Что ж нам делать? Чего пожелать?..
…Пожелаем тому доброй ночи,
Кто все терпит во имя Христа,
Чьи не плачут суровые очи,
Чьи не ропщут немые уста,
Чьи работают грубые руки,
Предоставив почтительно нам
Погружаться в искусство, науки
Предаваться мечтам и страстям…
В этом, допустим, искренном лирическом порыве сытого и несколько сконфуженного своей сытостью человека чувствуется немного иронии над собой, но — какая странная скудость фантазии! Неужели народу, усыпленному насильно, народу, сон которого ревниво оберегали тысячи верных слуг Левиафана-государства, неужели этому народу нельзя было пожелать ничего лучшего доброй ночи? В те дни, когда уже многие били в набат, стараясь разбудить его? В те дни, когда герои одиноко погибали в битвах за свободу?
Мещанам нравились подобные стихи, и они искренно, от всей души, желали милому народу — спокойной ночи. Что они могли пожелать ему, кроме этого? Это и гуманно и дешево…
В это время — время борьбы — одни из них тревожно и угрюмо, как совы, кивали головами на Запад, где горел, не угасая, огонь свободы и в муках рождалась истина; они кричали, что оттуда льется отрава, которая погубит русский народ. Другие пристраивались в услужение к радикальным идеям, незаметно стараясь одеть их в уродующие одежды компромисса. Третьи злобно в стихах и прозе клеветали на все, что было им враждебно, — молодо, красиво, смело, — и во всем, что они делали, звучала их вечная тревога за свой покой — тре-вога нищих духом.
А в страну медленно входил железной стопой окутанный серыми тучами дыма и пара великий революционер, бесстрастный слуга желтого дьявола, жадного золота, — все разрушающий капитализм…
III
Толстой и Достоевский — два величайших гения, силою своих талантов они потрясли весь мир, они обратили на Россию изумленное внимание всей Европы, и оба встали, как равные, в великие ряды людей, чьи имена — Шекспир, Данте, Сервантес, Руссо и Гете. Но однажды они оказали плохую услугу своей темной, несчастной стране.
Это случилось как раз в то время, когда наши лучшие люди изнемогли и пали в борьбе за освобождение народа от произвола власти, а юные силы, готовые идти на смену павшим, остановились в смятении и страхе пред виселицами, каторгой и зловещей немотой загадочно неподвижного народа, молча, как земля, поглотившего кровь, пролитую в битвах за его свободу. Мещане, напуганные взрывами революционной борьбы, изнывали в жажде покоя и порядка, готовые подчиниться победителю, предать побежденного и получить за предательство хоть маленький, но всегда лакомый для них кусок власти…

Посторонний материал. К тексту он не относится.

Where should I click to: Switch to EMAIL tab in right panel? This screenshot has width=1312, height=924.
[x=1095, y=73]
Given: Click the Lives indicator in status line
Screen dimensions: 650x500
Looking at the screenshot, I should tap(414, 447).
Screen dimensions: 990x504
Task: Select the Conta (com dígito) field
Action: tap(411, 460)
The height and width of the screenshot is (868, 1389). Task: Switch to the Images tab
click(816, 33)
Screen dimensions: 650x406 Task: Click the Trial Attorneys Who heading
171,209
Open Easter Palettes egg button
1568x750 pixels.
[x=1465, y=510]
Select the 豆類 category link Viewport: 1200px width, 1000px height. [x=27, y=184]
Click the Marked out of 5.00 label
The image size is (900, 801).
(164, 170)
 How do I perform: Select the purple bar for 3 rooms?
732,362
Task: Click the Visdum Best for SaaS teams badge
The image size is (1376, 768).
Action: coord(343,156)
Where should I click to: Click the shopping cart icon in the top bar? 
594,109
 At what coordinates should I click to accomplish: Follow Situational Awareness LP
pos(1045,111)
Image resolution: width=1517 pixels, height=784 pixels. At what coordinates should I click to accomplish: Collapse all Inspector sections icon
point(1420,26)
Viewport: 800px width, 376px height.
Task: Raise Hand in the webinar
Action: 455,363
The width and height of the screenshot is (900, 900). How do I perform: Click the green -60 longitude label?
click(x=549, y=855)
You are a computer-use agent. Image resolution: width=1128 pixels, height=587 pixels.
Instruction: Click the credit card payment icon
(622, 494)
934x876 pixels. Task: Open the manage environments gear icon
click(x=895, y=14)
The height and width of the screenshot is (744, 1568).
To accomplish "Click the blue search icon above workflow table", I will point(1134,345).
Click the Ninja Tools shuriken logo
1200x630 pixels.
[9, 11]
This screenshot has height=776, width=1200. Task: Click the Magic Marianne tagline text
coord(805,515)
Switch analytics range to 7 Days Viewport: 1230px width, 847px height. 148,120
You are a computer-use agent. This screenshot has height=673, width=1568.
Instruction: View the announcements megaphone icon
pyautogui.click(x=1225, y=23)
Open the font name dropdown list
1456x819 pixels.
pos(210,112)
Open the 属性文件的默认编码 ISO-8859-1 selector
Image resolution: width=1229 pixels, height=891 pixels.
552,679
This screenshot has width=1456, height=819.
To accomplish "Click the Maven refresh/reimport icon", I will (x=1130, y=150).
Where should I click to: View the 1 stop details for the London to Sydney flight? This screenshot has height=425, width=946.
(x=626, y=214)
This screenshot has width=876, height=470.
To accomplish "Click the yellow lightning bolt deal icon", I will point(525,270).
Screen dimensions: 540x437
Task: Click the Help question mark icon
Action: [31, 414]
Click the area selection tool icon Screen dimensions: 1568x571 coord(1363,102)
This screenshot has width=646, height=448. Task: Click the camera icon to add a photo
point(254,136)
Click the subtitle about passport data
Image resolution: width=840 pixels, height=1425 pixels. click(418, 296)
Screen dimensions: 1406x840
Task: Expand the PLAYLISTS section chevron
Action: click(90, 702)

Тяжелые серые тучи реакции плыли над страной, гасли яркие звезды надежд, уныние и тоска давили юность, окровавленные руки темной силы снова быстро плели сети рабства.
В это печальное время духовные вожди общества должны бы сказать разумным и честным силам его:
«Нищета и невежество народа — вот источник всех несчастий нашей жизни, вот трагедия, в которой мы не должны быть пассивными зрителями, потому что рано или поздно сила вещей заставит всех нас играть в этой трагедии страдающие и ответственные роли. Для государства мы — кирпичи, оно строит из нас стены и башни, укрепляющие злую власть его. Искусно отделяя народ от нас, оно делает всех бессильными в борьбе с его бездушным механизмом. Никто разумный не может быть спокоен, доколе народ — раб и слепой зверь, ибо он прозреет, освободится и отомстит за насилие над ним и невнимание к нему. Не может быть красивой жизни, когда вокруг нас так много нищих и рабов. Государство убивает человека, чтобы воскресить в нем животное и силою животного укрепить свою власть; оно борется против разума, всегда враждебного насилию. Благо страны — в свободе народа, только его сила может победить темную силу государства. Поймите — нет иной страны, где бы люди чести, люди разума были так одиноки, как у нас. Боритесь же за торжество свободы и справедливости, в этом торжестве — красота. Да будет ваша жизнь героической поэмой!..»
— Терпи! — сказал русскому обществу Достоевский своей речью на открытии памятника Пушкину.
— Самосовершенствуйся! — сказал Толстой и добавил: — Не противься злу насилием!..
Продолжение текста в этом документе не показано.